页面摘录 →

###

Greenplum 清理垃圾、修改存储模式(行列变换) 平滑方法 - 交换数据、交互分区

本文涉及的产品
RDS DuckDB + QuickBI 企业套餐,8核32GB + QuickBI 专业版
RDS AI 助手,专业版
PolarDB Agent Express,2核4GB
简介:

标签

PostgreSQL , Greenplum , 交换分区 , 清理垃圾 , 存储格式变更


背景

1、在使用Greenplum的过程中,如果业务会经常对数据进行更新,删除,插入,可能导致数据出现膨胀。

《如何检测、清理Greenplum膨胀、垃圾 - 阿里云HybridDB for PG最佳实践》

《Greenplum 列存表(AO表)的膨胀、垃圾检查与空间收缩》

2、用户在建表的时候,存储模式选择不当,但是业务已经运行了一段时间,表里面已经写入了大量的数据。

3、用户在建表的时候,分布键选得不对,但是业务已经运行了一段时间,表里面已经写入了大量的数据。

4、用户在建表的时候表分区做得不对,但是业务已经运行了一段时间,表里面已经写入了大量的数据。

《Greenplum 最佳实践 - 数据分布黄金法则 - 分布列与分区的选择》

5、数据分区在初期选择了行存储,为了提到明细查询的效率。但是到数据冷却后,明细查询的需求下降,更多的是统计查询的需求,那么需要将这样的冷分区的行存储转换成列存储,提高统计的效率。

《Greenplum 行存、列存,堆表、AO表的原理和选择》

6、数据在使用过程中,由于分布键的数据在业务层发生了一些变化,导致了数据存储的倾斜。

《HybridDB PostgreSQL "Sort、Group、distinct 聚合、JOIN" 不惧怕数据倾斜的黑科技和原理 - 多阶段聚合》

《分布式DB(Greenplum)中数据倾斜的原因和解法 - 阿里云HybridDB for PostgreSQL最佳实践》

以上情况发生时,我们就有必要进行相应的行动:

清理垃圾、调整分布键、分区键、修改存储模式等。

那么,有什么方法可以让这些操作尽量的减少对业务的影响呢?

答案是 交换数据、交换分区。

一、知识点

如何查看存储格式

postgres=# select relname, relkind, relstorage from pg_class  where relkind='r';  
            relname            | relkind | relstorage   
-------------------------------+---------+------------  
 sql_languages                 | r       | h  
 sql_packages                  | r       | h  
 sql_parts                     | r       | h  
 sql_sizing                    | r       | h  
 sql_sizing_profiles           | r       | h  
 gp_san_configuration          | r       | h  

h表示heap 行存储表。

c表示append only column 存储表。

a表示表示append only 行存储表。

postgres=# select relname, relkind, relstorage from pg_class  where relname='a';  
 relname | relkind | relstorage   
---------+---------+------------  
 a       | r       | c  
(1 row)

###

数据 →
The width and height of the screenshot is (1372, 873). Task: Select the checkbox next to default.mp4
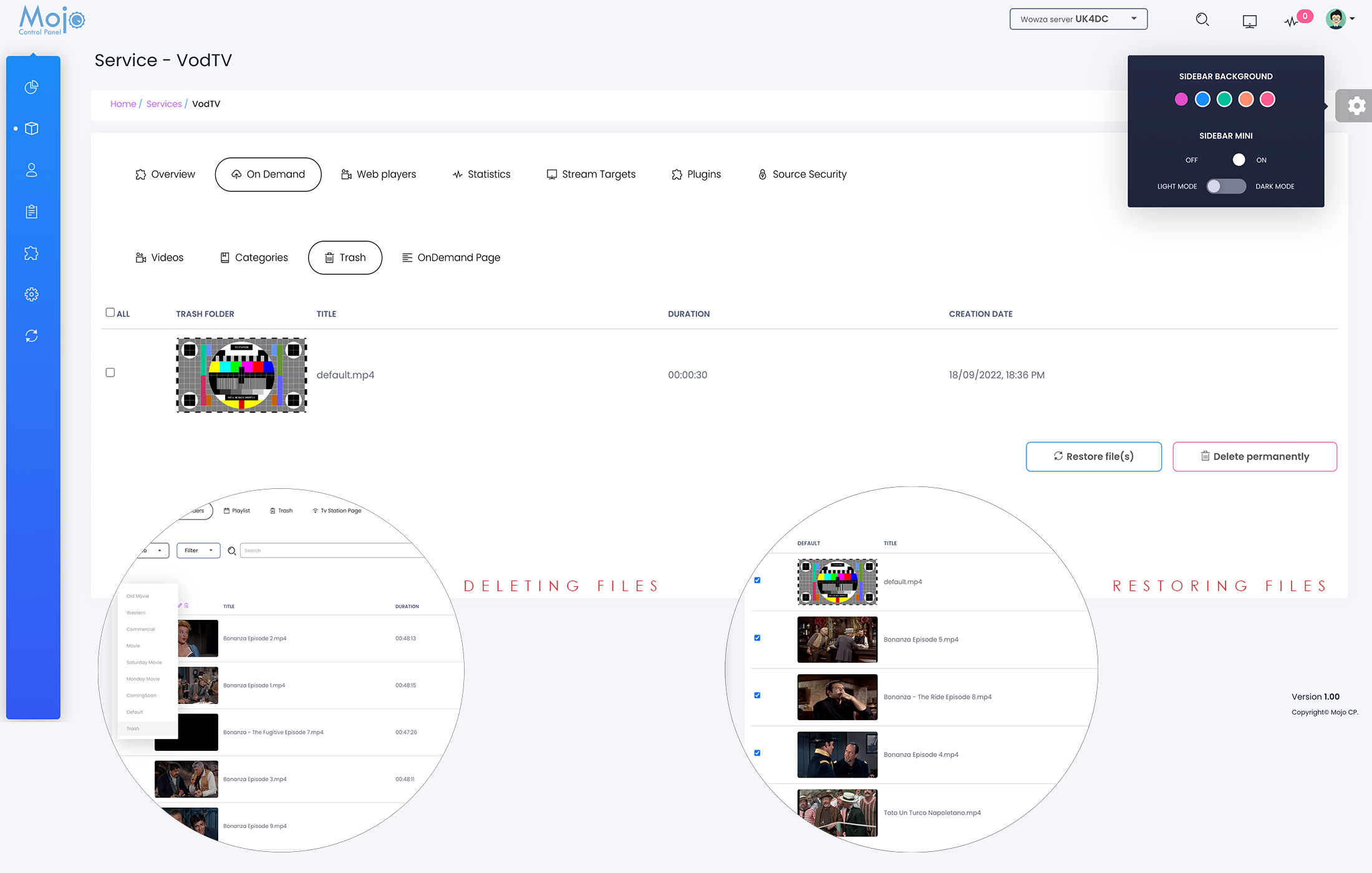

###

任务 →
[a] 根据页面摘录,relstorage 的值为 c 时代表哪种表?
[b] 请将页面摘录中以"5、数据分区在初期选择了行存储"开头的段落改写得更简短,保留其主要事实。
[c] 判断以下陈述是否与页面摘录相符,逐项回答"是"或"否",并引用摘录中的关键原文:(i) 业务频繁更新、删除、插入数据可能导致数据膨胀;(ii) h 表示 append only 行存储表;(iii) 减少这些操作对业务影响的方法是交换数据、交换分区。
这些行与页面摘录并无关联。

参考答案 →
[a] c 代表 append only column 存储表。

[b] 为提高明细查询效率,数据分区初期采用行存储。数据冷却后,明细查询需求减少,统计查询需求增多,因此需要把冷分区由行存储转为列存储,以提高统计效率。

[c]
(i) 是。"如果业务会经常对数据进行更新,删除,插入,可能导致数据出现膨胀。"
(ii) 否。"h表示heap 行存储表。"
(iii) 是。"答案是 交换数据、交换分区。"